_To do_. Reproduction of part of the material below, pictures omitted: copy exactly, and only, the lines starting with the one with "Image resolution: width=685" and going on through the one with "Task: Click the 分摊金额 input showing 20,000.00".

==*==

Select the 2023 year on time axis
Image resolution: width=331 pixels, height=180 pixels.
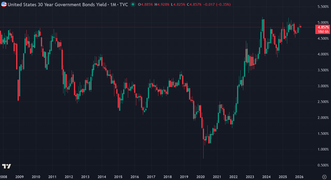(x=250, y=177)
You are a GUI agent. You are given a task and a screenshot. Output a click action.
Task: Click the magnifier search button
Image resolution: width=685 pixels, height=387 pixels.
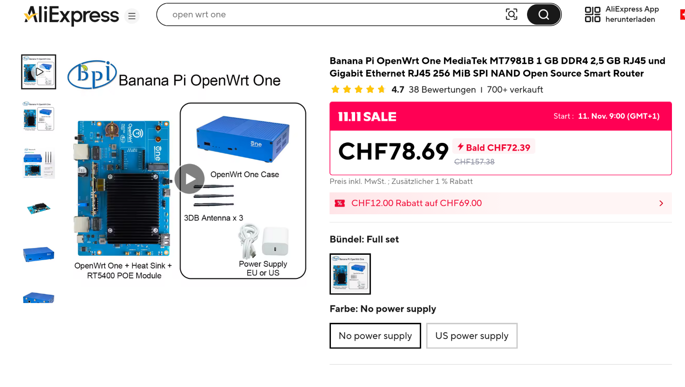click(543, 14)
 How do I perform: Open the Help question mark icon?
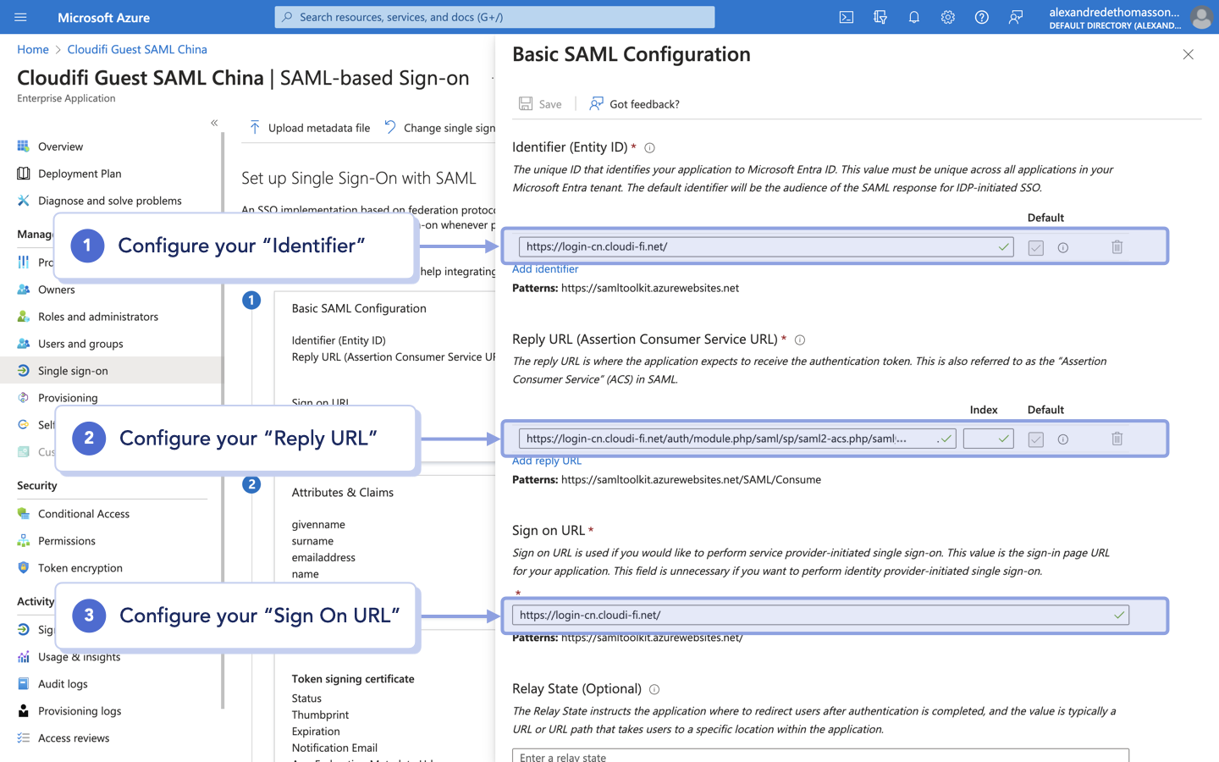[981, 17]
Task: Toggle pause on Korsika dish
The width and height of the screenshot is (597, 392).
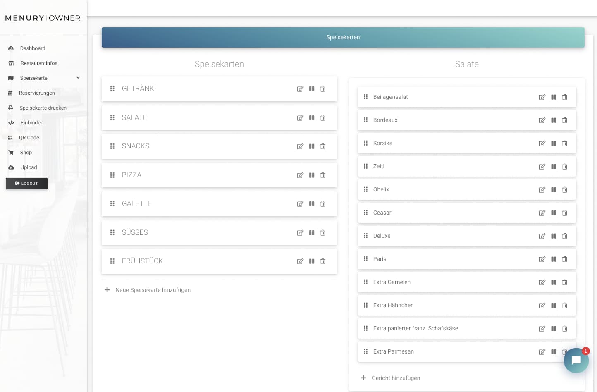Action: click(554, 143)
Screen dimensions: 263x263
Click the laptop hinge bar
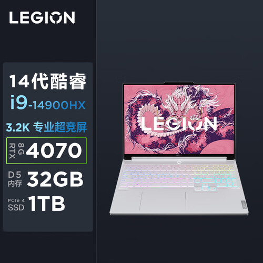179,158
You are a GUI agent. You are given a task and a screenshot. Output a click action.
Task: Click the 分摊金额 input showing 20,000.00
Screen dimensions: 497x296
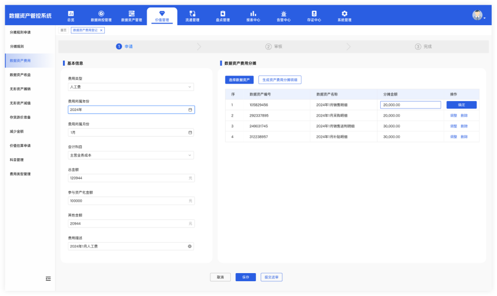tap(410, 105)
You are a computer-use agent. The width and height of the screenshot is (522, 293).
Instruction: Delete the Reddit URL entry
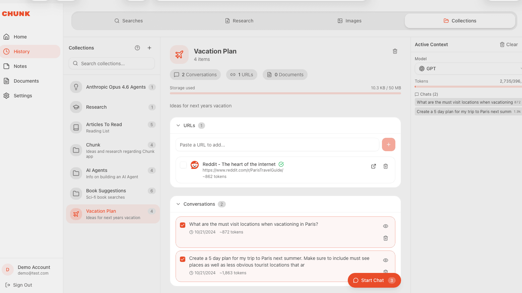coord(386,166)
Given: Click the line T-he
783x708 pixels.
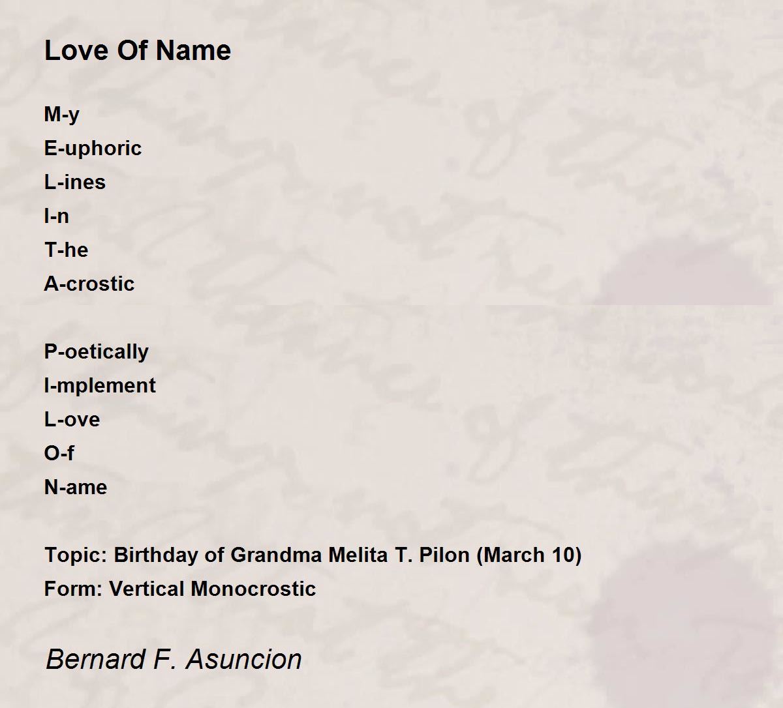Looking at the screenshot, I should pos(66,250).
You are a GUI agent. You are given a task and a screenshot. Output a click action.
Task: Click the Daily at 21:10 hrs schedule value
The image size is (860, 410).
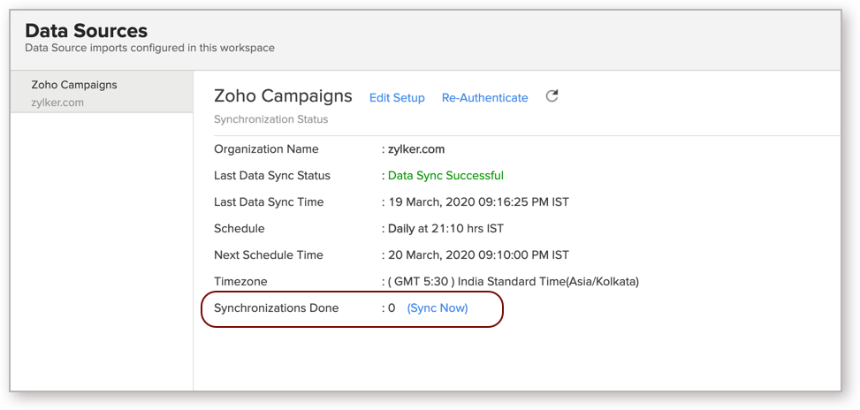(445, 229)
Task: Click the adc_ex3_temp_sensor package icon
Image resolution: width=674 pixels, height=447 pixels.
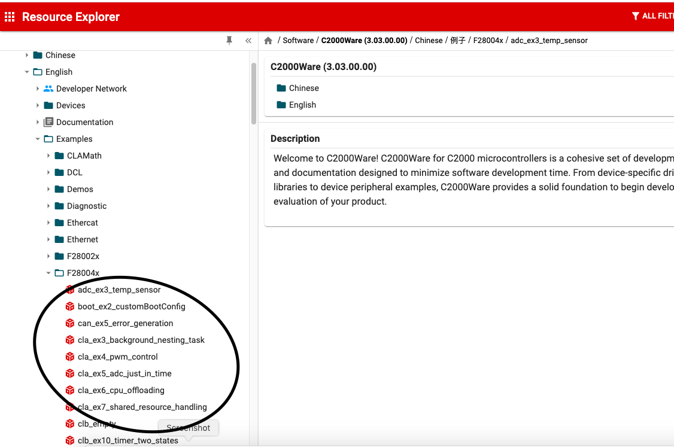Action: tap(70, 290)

==*==

_Output below_.
Image resolution: width=685 pixels, height=387 pixels.
click(543, 14)
 How do I perform: Open the Help question mark icon?
[981, 17]
Task: Toggle pause on Korsika dish
The width and height of the screenshot is (597, 392).
Action: click(554, 143)
Screen dimensions: 263x263
Click the laptop hinge bar
179,158
You are a GUI agent. You are given a task and a screenshot. Output a click action.
Task: Click the 分摊金额 input showing 20,000.00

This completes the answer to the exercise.